Hippocampal plasticity and learning in Camk2b^−/− mice. a, Camk2b^−/− mice show normal synaptic transmission (wild-type, n = 74; Camk2b^−/−, n = 63). b, Camk2b^−/− mice show impaired 100 Hz LTP (wild-type, n = 27; Camk2b^−/−, n = 21). c, Camk2b^−/− mice show normal 200 Hz LTP (wild-type, n = 14; Camk2b^−/−, n = 12). d, The 200 Hz LTP is dependent on αCaMKII, as Camk2a^−/− mice show impaired 200 Hz LTP (wild-type, n = 12; Camk2a^−/−, n = 18). e, Impaired contextual fear conditioning in Camk2b^−/− mice. Percentage of time spent freezing during training before the footshock (Pre) and 24 h after conditioning (Post) indicates reduced postshock freezing, while preshock freezing is normal (wild-type, n = 10; Camk2b^−/−, n = 10). Error bars represent SEM; asterisks indicate a significant difference between mutant and control.

Figure 4.

Generation of Camk2b^A303R mice. a, Schematic diagram for the generation of the Camk2b^A303R mutants. Genome, Wild-type Camk2b locus with the exons around Ala303 depicted as black boxes; Construct, targeting construct used for introducing the mutation in Ala303. The asterisk in exon 12 indicates the mutation in Ala303. The LoxP sites flanking the neomycin gene are depicted as triangles. The DTA was cloned in the construct for positive selection.
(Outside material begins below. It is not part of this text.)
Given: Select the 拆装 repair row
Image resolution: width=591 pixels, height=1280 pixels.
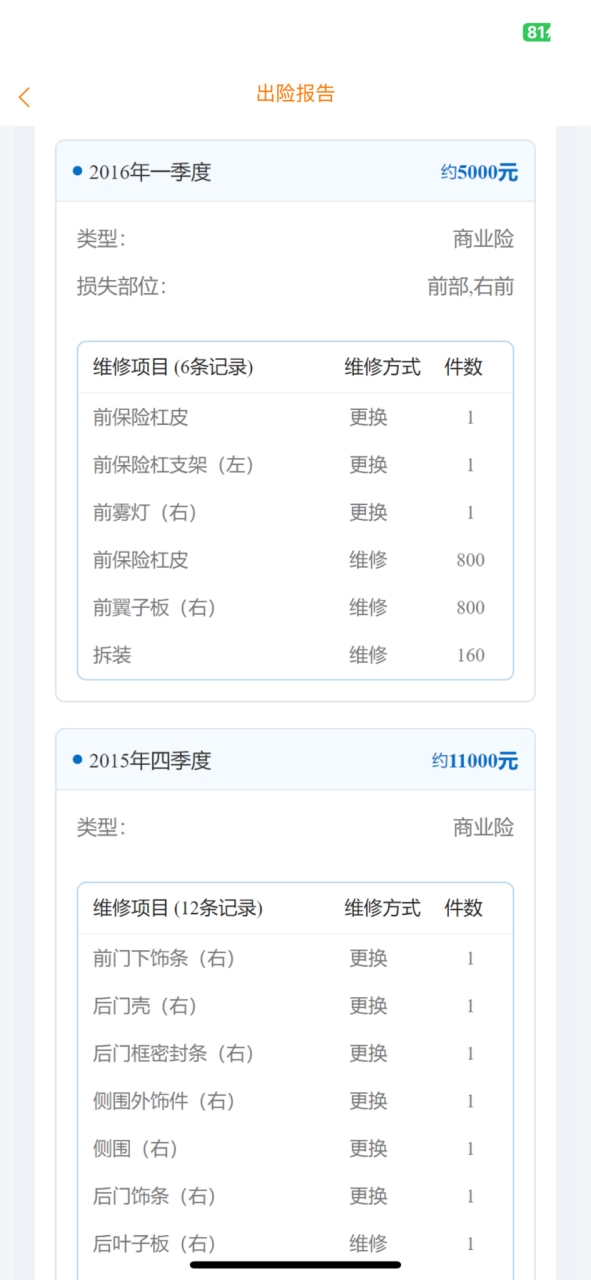Looking at the screenshot, I should point(295,655).
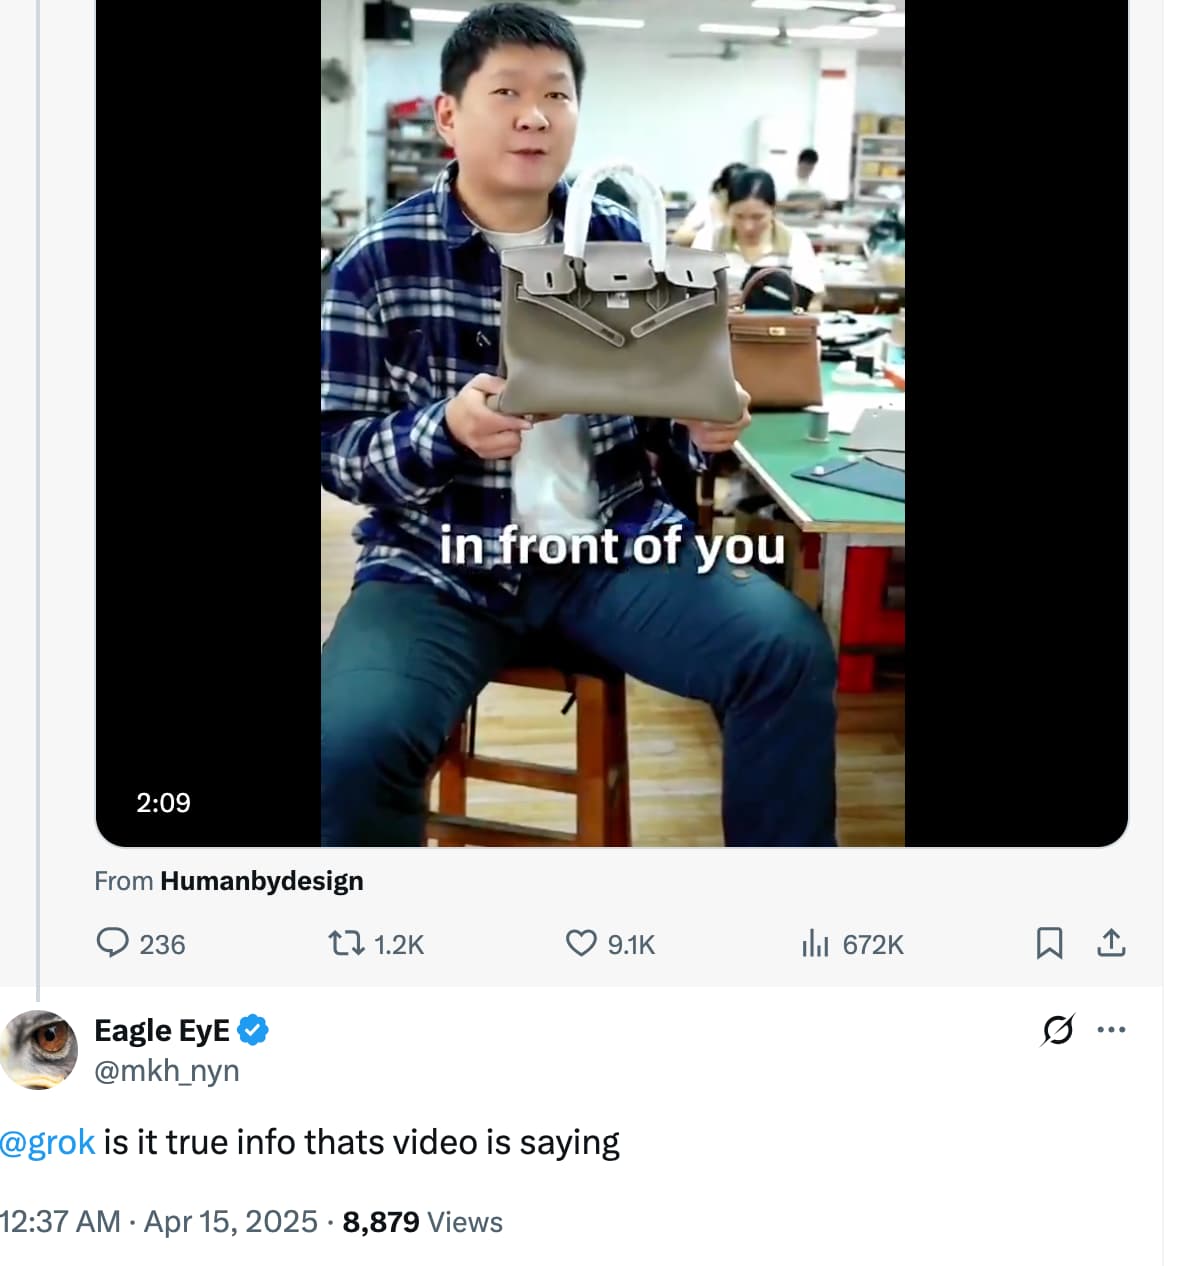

Recombined, Mutant Camk2b^A303R locus after homologous recombination in ES cells; Floxed, mutant Camk2b^A303R locus after Cre recombination. b, Sequence of Ala303 in exon 12 showing the specific mutation made to induce Ala303Arg. c, Immunocytochemistry staining using an antibody specific for βCaMKII shows no difference in βCaMKII staining in the hippocampus of Camk2b^A303R mice (bottom) compared with wild-type mice (top). d, Western blot analysis using antibodies specific for αCaMKII and βCaMKII shows no difference in the levels of αCaMKII and βCaMKII in the hippocampus of the Camk2b^A303R mice. Western blot analysis using an antibody specific for detecting the phosphorylation levels of αCaMKII-T286 and βCaMKII-T287 reveals a slight reduction of Thr286 phosphorylation, whereas the Thr287 phosphorylation is completely absent in the hippocampus of the Camk2b^A303R mice. e, Thionin staining showed no gross morphological difference in the brains of Camk2b^A303R mice.

Figure 5.

Normal distribution of αCaMKII in cultured neurons of Camk2b^A303R mice. Representative images of cultured wild-type and Camk2b^A303R hippocampal neurons labeled with αCaMKII (green) and bassoon (red), and their colocalization (merged) showing normal distribution of αCaMKII in Camk2b^A303R hippocampal neurons. Inserts show an enlargement of a dendritic segment with two spines.

Figure 6.

Normal hippocampal synaptic plasticity and learning of Camk2b^A303R mice. a, Camk2b^A303R mice show normal synaptic transmission (wild-type, n = 68; Camk2b^A303R, n = 58). b, Camk2b^A303R mice show normal 100 Hz LTP (wild-type, n = 28; Camk2b^A303R, n = 19). c, Camk2b^A303R mice show normal contextual fear conditioning. Percentage of time spent freezing during training before the footshock (Pre) and 24 h after conditioning (Post), showing normal learning in Camk2b^A303R mice (wild-type, n = 14; Camk2b^A303R, n = 6). Error bars represent SEM.